Going forward, we are extending our platform to deliver against the promise of a closed-loop system, which facilitates improved communication between patients and physicians.
What strategic guidance do you have to offer healthcare marketers in our current economic environment?
I think in the current environment, Pharma marketers need to continue to look for efficiencies, and in looking for these efficiencies they should allocate some reasonable portion of their budgets to more performance-based types of marketing initiatives where they can actually pay for actions, at a rate that is guaranteed to hit their ROI targets. It’s a smart thing to do in an efficiency-based environment. For some of the smaller and mid-sized Pharma companies, some of these closed-loop systems also offer the potential to actually do targeted DTC, where DTC may not have been an option for them previously when TV, print, and bigger, broader resources were the only option.
Do you believe social media is an effective healthcare marketing tool?
I believe it is important to “follow the traffic” and to continually refresh the understanding of where consumers are spending their time online, and how they are using new media to gather information or make decisions about their health. Of course it is critical to Pharma to use appropriate platforms that draw upon social media in order to feed and follow the traffic. Whether or not it’s effective depends entirely on how good the platform is. DDMAC hasn’t provided guidance yet, so going into social media environments and having consumers talk about brands can be a very risky proposition. As a traffic feeder though, it can be very effective. Social media is also useful right now as a research tool— it’s relatively safe for Pharma to use it to gather tremendous consumer insights.
I’ll add that the potential for unbranded communications is significant. Take a launch scenario such as the lupus category, where there’s not been a new product in 50 years. There’s a real opportunity to establish awareness without mentioning the brand, affording patients the opportunity to learn about a new option.

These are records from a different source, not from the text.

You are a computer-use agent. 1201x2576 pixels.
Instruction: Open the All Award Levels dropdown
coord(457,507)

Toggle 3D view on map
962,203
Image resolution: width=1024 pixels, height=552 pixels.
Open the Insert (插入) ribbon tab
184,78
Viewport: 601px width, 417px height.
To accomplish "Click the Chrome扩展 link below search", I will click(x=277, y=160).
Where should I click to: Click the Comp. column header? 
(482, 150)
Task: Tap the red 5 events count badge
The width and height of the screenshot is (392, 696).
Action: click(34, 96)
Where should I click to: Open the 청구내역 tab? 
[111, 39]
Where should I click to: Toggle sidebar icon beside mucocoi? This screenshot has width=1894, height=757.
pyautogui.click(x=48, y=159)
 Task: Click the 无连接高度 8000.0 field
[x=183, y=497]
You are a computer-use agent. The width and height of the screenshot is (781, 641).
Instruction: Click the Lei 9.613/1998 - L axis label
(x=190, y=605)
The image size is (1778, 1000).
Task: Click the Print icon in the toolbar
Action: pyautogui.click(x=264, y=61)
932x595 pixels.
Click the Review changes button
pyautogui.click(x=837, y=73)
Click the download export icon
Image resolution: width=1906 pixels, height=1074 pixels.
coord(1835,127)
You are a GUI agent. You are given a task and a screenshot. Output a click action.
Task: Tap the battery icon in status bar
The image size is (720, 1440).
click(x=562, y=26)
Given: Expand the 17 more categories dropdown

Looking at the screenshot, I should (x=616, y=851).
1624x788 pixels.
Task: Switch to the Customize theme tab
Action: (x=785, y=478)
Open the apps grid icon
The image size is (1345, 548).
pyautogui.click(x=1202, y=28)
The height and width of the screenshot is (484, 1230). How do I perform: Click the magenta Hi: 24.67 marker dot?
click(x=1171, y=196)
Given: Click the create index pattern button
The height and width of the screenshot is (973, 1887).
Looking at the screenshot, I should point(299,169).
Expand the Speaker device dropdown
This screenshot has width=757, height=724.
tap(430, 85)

Are you finding that formulary coverage patterns are stable, or do you see signs of large changes?
I think that depends primarily on how many products there are in the category. Largely, they’re relatively stable where there’s limited generic or OTC competition. But where there is more competition and/or more generics, and growth in e-prescribing, the formularies are changing, and more aggressively over time, resulting in increased instability. That’s a trend that I don’t see going away.